This repository contains the code required to reproduce the results presented in the MRes Thesis "Probabilistic Operator Learning for Climate Model Parameterisation", submitted to The University of Cambridge.
We recommend first cloning this repository locally. Navigate to your chosen directory and use
git clone https://github.com/tomcjackc/Probabilistic-Operator-Learning-for-Climate-Model-Parameterisation.git
cd Probabilistic-Operator-Learning-for-Climate-Model-Parameterisation
Edit the bottom line of environment.yml
according to the local filepath to your Conda environments. The conda
environment used to conduct this work can then be created by using
conda env create -f environment.yml
Notebooks in the notebooks/
diectory should now be runnable. If the import
statements raise exceptions, please contact tc656@cam.ac.uk and we'll be happy to help.
Data for the benchmark problems --- Burgers', Darcy Flow, Helmholtz, Navier-Stokes --- can be obtained from https://doi.org/10.5281/zenodo.12529654. Data for each of these problems (details found on the Zenodo repository) should be placed into the burgers_data/
, darcy_flow_data/rect_cont_PWC/
, helmholtz_data/
, and navier_stokes_data/
directories, respectively.
The Jupyter notebooks found in the notebooks/
directory can be used to reproduce the results presented in the thesis. See notebooks/README.md
for more details.
Model architectures for our operator learning framework are found in models.py
, including a base class for our overall model and a gaussian process regressor class (written using GPJax) used for our latent representation of the operator in question.
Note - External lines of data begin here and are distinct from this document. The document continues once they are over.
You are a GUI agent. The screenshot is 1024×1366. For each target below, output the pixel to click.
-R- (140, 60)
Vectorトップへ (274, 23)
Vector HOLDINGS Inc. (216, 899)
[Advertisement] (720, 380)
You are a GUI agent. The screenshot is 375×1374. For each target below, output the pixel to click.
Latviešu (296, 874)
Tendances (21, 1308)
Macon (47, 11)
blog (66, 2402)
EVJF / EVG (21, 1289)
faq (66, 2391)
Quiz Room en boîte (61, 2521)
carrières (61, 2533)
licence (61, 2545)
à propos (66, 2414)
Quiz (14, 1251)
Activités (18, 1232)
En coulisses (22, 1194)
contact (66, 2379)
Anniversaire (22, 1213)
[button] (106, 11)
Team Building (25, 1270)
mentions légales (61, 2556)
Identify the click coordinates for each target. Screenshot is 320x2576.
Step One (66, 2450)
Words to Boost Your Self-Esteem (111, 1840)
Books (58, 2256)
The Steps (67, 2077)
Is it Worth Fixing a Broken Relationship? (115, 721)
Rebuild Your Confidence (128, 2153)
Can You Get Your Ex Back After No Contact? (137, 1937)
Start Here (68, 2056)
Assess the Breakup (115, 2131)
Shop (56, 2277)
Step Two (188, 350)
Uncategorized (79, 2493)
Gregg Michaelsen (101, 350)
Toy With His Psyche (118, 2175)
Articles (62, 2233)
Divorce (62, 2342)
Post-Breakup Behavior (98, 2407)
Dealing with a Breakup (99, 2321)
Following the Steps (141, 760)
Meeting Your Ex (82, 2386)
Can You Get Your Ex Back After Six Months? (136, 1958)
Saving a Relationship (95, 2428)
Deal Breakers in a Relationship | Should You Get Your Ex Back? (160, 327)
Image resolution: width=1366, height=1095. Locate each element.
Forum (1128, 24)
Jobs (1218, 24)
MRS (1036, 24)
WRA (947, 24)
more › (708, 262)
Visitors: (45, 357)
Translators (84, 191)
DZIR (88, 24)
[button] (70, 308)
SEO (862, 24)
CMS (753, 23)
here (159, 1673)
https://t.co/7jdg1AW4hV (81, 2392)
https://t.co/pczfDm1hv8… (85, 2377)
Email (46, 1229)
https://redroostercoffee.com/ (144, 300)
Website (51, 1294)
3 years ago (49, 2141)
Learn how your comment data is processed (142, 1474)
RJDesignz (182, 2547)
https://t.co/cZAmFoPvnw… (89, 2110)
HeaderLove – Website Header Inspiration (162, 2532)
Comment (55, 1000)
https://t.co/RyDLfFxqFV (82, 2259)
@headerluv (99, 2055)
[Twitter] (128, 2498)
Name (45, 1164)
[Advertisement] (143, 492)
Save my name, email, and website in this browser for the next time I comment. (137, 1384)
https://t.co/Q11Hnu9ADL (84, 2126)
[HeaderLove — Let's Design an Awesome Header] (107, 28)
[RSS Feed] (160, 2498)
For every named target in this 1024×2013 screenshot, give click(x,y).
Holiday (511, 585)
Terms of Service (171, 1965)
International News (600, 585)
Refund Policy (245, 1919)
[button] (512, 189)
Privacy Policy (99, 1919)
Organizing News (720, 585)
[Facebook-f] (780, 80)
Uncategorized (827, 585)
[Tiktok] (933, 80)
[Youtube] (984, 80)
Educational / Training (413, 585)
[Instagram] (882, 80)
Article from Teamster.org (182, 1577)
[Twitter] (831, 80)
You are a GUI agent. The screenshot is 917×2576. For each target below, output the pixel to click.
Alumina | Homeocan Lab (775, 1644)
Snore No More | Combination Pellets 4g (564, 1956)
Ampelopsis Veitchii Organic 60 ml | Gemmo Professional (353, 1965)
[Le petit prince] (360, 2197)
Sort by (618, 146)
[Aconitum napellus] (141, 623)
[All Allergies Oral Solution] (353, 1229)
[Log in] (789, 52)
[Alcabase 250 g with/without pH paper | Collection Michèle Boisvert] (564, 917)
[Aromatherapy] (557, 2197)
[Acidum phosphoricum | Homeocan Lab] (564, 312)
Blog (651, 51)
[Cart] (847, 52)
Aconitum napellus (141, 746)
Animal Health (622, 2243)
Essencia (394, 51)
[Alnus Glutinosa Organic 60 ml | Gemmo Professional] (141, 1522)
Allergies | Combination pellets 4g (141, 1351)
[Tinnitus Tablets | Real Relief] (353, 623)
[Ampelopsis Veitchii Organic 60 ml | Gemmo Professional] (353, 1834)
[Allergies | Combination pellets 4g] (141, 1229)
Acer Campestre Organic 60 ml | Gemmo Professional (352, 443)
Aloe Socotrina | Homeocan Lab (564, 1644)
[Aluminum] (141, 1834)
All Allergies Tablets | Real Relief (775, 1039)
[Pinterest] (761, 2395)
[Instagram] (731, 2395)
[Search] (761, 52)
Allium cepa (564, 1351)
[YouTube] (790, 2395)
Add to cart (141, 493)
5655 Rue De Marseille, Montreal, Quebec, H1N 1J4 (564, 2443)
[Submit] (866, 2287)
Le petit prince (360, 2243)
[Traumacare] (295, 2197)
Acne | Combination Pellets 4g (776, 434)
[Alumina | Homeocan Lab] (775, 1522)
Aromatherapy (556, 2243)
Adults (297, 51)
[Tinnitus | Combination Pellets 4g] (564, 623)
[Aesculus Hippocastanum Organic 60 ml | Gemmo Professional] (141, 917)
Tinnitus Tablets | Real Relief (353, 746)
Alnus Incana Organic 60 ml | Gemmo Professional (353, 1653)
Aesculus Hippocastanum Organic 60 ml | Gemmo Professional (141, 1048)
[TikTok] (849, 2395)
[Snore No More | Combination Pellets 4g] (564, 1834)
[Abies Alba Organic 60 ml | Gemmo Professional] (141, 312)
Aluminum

Code used to load data for each benchmark problem and the PV parameterisation experiment is found in dataloaders.py
. This ensures that data used in the notebooks is in a standardised format.
Lastly, tools.py
includes some helper functions required to load data for the PV parameterisation experiment. This code is reused from https://github.com/m2lines/pyqg_generative.git.
The submodule pyqg_parameterisation_benchmarks
is used to generate new data for PV parameterisation in experiments, but is not used in the final results of this work.